## BRIEF 1
In the rows below, take the lines starting at the one containing "The height and" and ending at the one containing "pyautogui.click(x=37, y=77)", and write them out again with their requests. Multiply every coordinate in the answers by 1.75, rounding to whole numbers with halves rounded up, and omit the pictures.

EP by D-Crunch
- Released: October 20, 2020
- Length: 18:28
- Language: Korean
- Label: Ai Grand Korea

D-Crunch chronology
| M0527 (2019) | Across the Universe (2020) | Daydream (2021) |

Singles from Across the Universe
- "Across the Universe" Released: October 20, 2020;

= Across the Universe (EP) =

2020 mini-album by D-Crunch

Across the Universe is the third mini-album by South Korean idol group D-Crunch. It was released on October 20, 2020, by Ai Grand Korea and distributed by Kakao M. Upon the expiration of the group's contract with their former agency All-S Company at the beginning of the year, D-Crunch signed with Ai Grand Korea. While preparing music for the project, vocalist Hyunwoo suspended his activities with the group due to a back injury that had worsened.

## BRIEF 2
According to the excerpt on Across the Universe, which company distributed the mini-album?

## DATA EXTRACT

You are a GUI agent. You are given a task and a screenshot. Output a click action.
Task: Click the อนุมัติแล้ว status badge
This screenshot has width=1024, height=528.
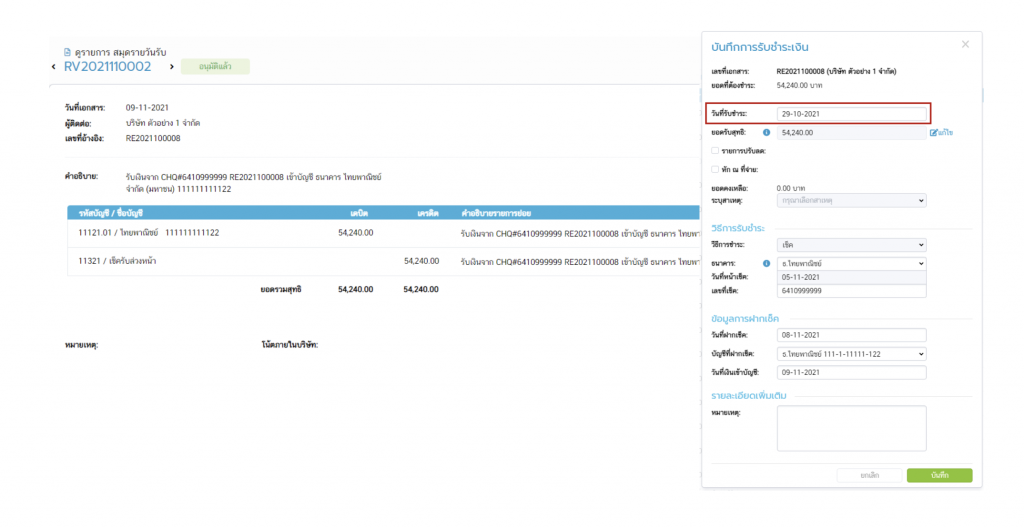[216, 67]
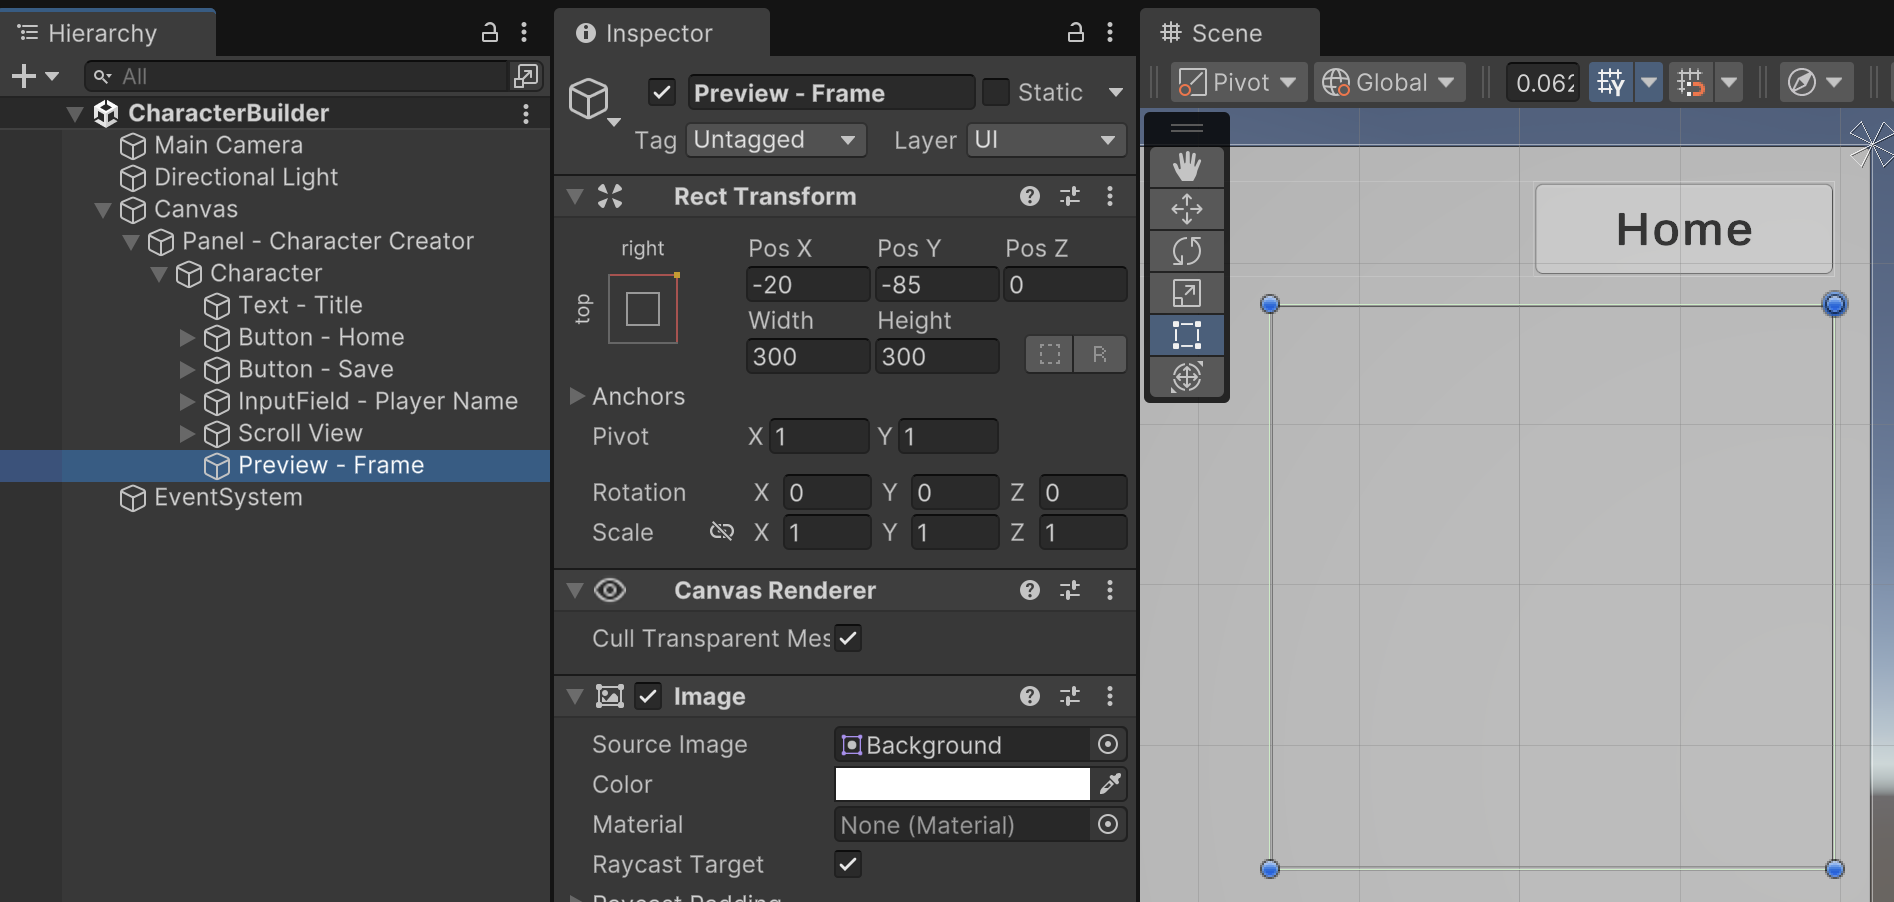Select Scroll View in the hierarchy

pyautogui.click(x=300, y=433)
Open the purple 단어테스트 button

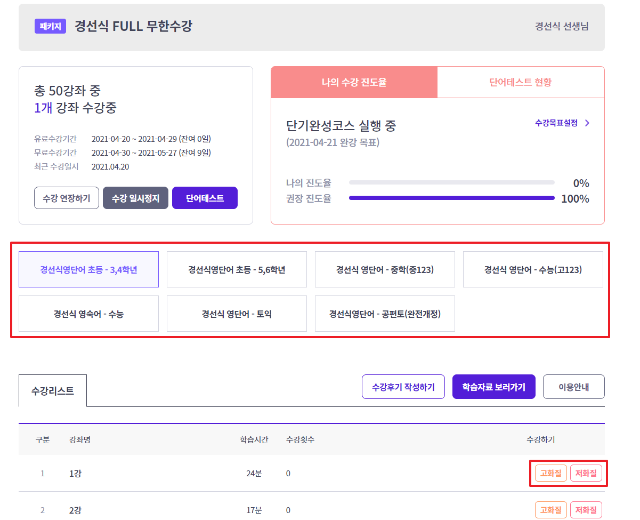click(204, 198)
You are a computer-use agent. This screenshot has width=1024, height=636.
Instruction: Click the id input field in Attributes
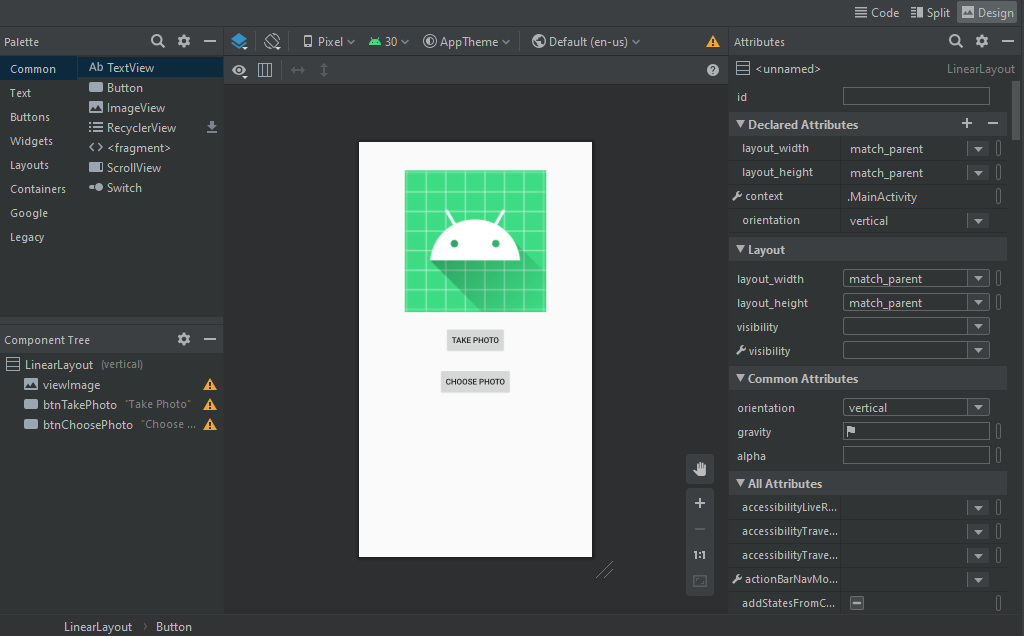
==
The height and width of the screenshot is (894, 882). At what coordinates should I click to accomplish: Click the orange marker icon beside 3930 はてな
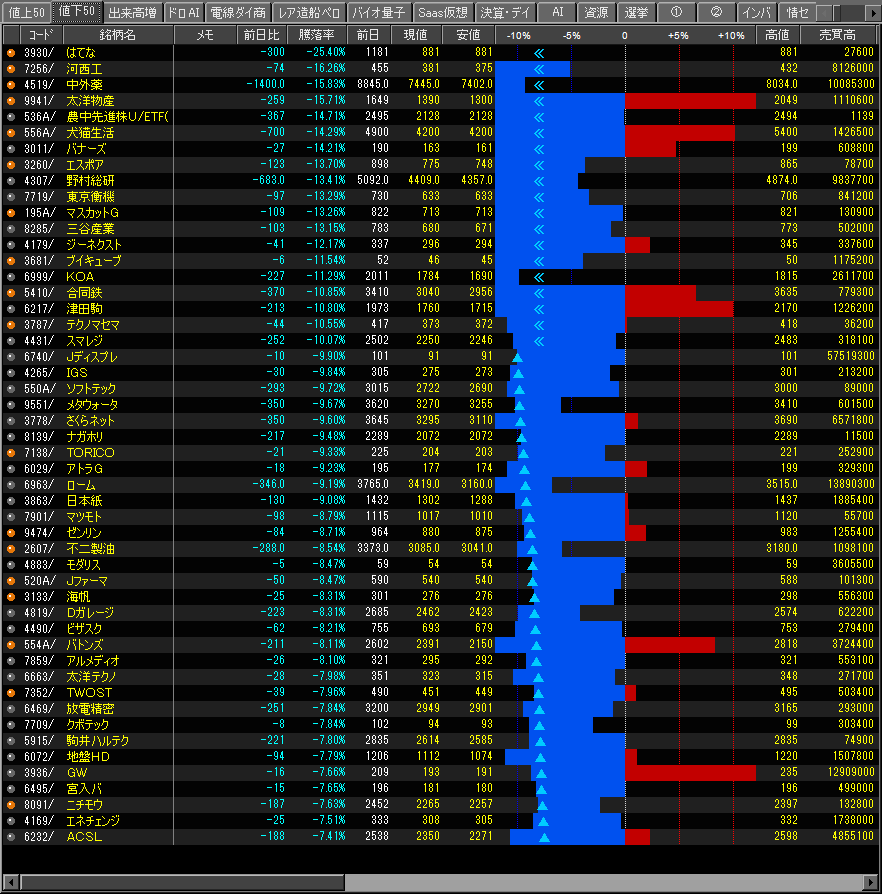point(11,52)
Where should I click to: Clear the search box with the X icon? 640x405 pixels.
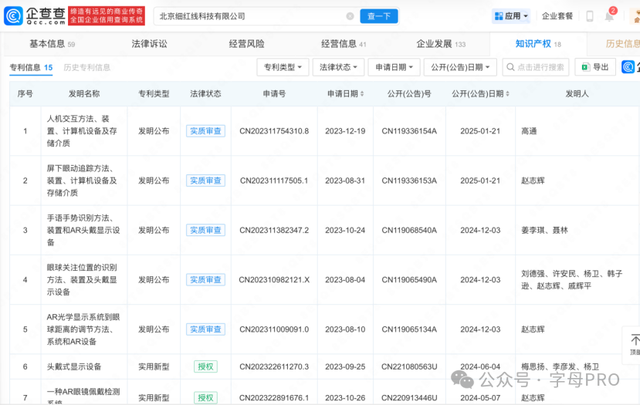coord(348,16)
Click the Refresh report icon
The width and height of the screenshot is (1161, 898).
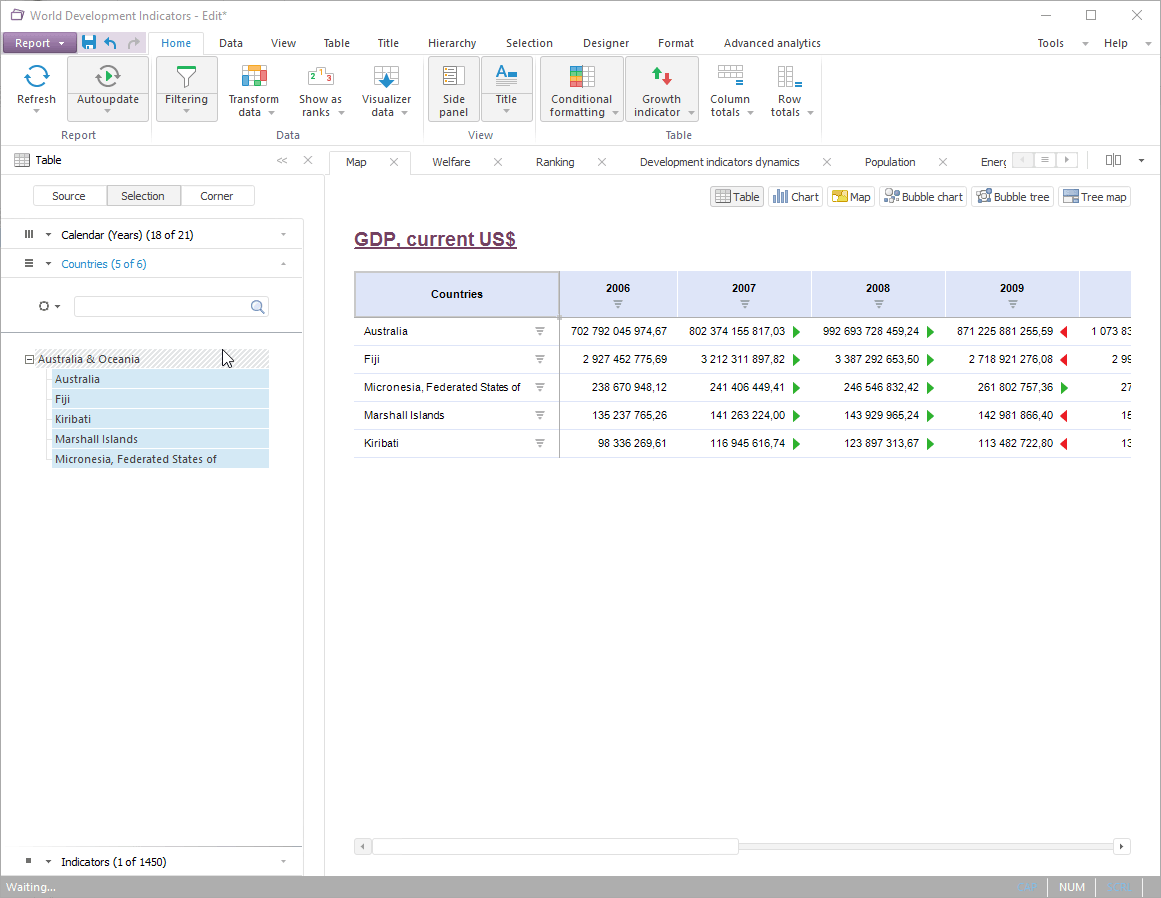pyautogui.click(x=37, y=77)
* * *
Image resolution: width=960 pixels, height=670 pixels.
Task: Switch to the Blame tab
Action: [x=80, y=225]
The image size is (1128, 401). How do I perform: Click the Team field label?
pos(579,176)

## SOLUTION 1
The height and width of the screenshot is (894, 882). At what coordinates should I click to accomplish: Click the orange marker icon beside 3930 はてな
point(19,91)
Where should I click to: Clear the search box with the X icon? 640x405 pixels.
coord(609,28)
Click the Refresh report icon
The width and height of the screenshot is (1161, 898).
pyautogui.click(x=65, y=135)

## SOLUTION 2
Kakao M